Sen. Bernie Sanders holds a campaign rally in Detroit, October 27, 2019.
Rebecca Cook | Reuters
Bernie Sanders has jumped into a virtual tie with Joe Biden nationally just before the first nominating contests in the 2020 Democratic presidential primary, according to an NBC News/Wall Street Journal poll released Friday.
The Vermont senator has the support of 27% of Democratic primary voters, a 6 percentage point jump from December, the survey found. The former vice president follows closely at 26% — down 2 percentage points from a month ago. Sanders’ 1 percentage point edge falls well within the poll’s plus-or-minus 4.7 percentage point margin of error.
Sen. Elizabeth Warren, D-Mass., trails with 15% of support. Former New York City Mayor Mike Bloomberg was the first choice of 9% of respondents, leapfrogging former South Bend Mayor Pete Buttigieg, who came in at 7%.
Sen. Amy Klobuchar, D-Minn., and entrepreneur Andrew Yang garnered 5% and 4% of support, respectively.
The survey, taken Sunday through Wednesday, offers a snapshot of the Democratic presidential race nationally days before the first-in-the-nation Iowa caucuses on Feb. 3. Sanders has steadily cut into Biden’s lead in averages of U.S. polls, which capture overall voter sentiment but not voting preference in the states that will decide who faces President Donald Trump in November.

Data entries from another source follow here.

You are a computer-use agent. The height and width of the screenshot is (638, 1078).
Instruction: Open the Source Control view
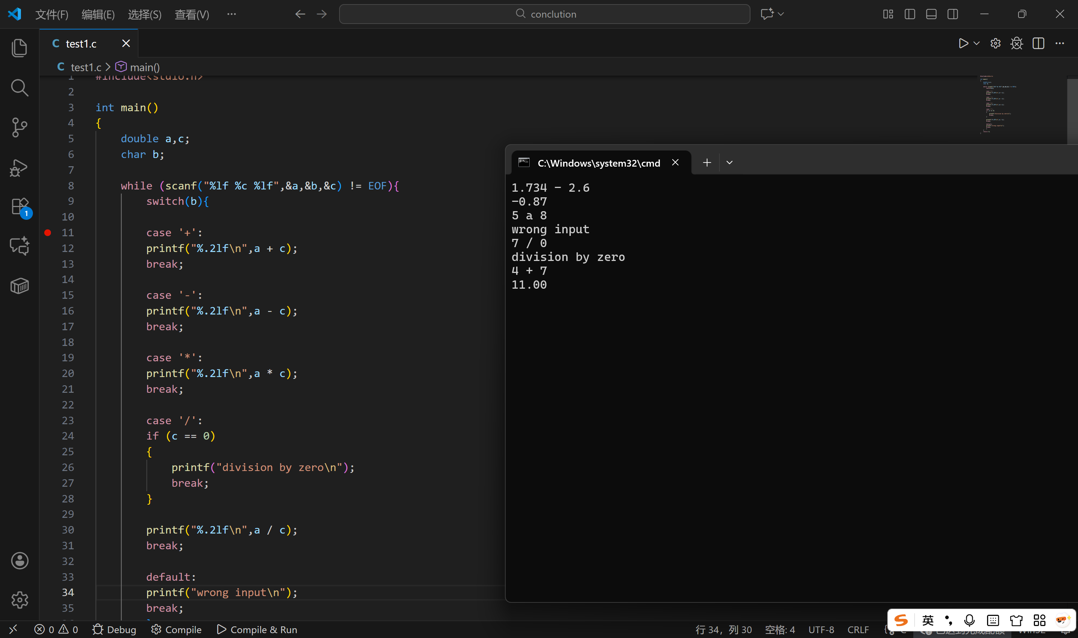(19, 127)
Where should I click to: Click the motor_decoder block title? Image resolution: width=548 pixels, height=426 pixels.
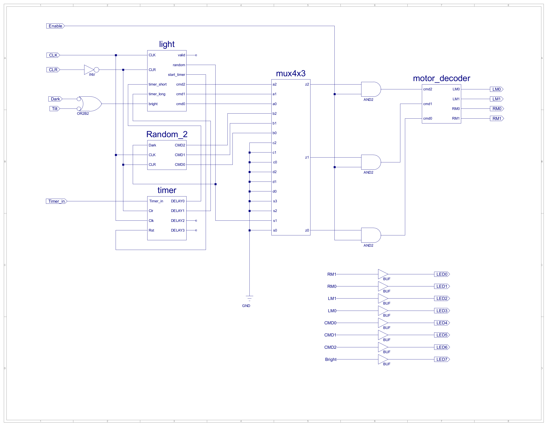point(441,78)
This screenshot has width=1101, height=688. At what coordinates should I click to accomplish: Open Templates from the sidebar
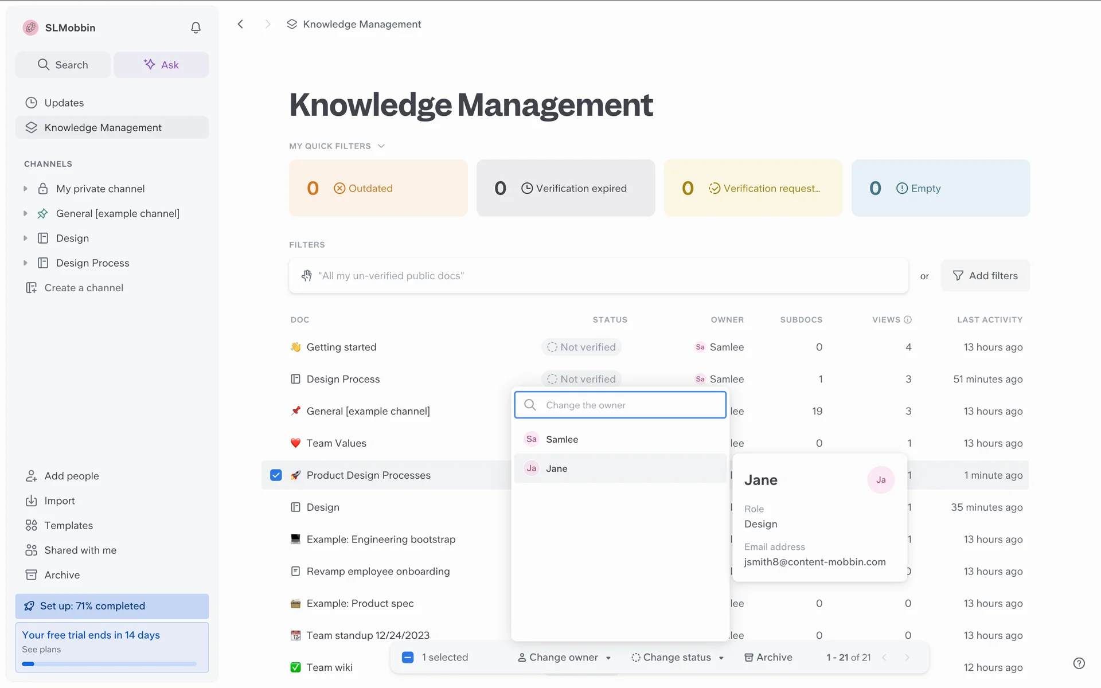pos(68,525)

The Vermont senator has also seen his support rise in recent polls of tight races in Iowa and New Hampshire, the second nominating state.
Less than half of respondents to the NBC/WSJ survey — 45% — said they would definitely vote for their first choice. Another 27% answered that they would probably vote for the candidate, and an additional 27% said they were just leaning toward their first choice.
About a quarter, or 24%, of Democratic primary voters pick Warren as their second choice. Biden is the second choice of 20% of respondents, followed by Sanders at 15%.
Bloomberg has fueled a climb in national polling averages by spending at least $100 million on a barrage of ads. He did not try to compete in the first four nominating states of Iowa, New Hampshire, Nevada and South Carolina and has instead focused on Texas and other states that vote on Super Tuesday, March 3.
His ads appear to have made an impression: 59% of poll respondents said they remember seeing an ad from Bloomberg on TV or social media. A third said they recalled seeing an ad for billionaire activist Tom Steyer, and 28% said they remembered seeing an ad for Sanders.
The NBC/WSJ poll of 428 Democratic primary voters took place from Jan. 26-29 and has a plus-or-minus 4.7 percentage point margin of error.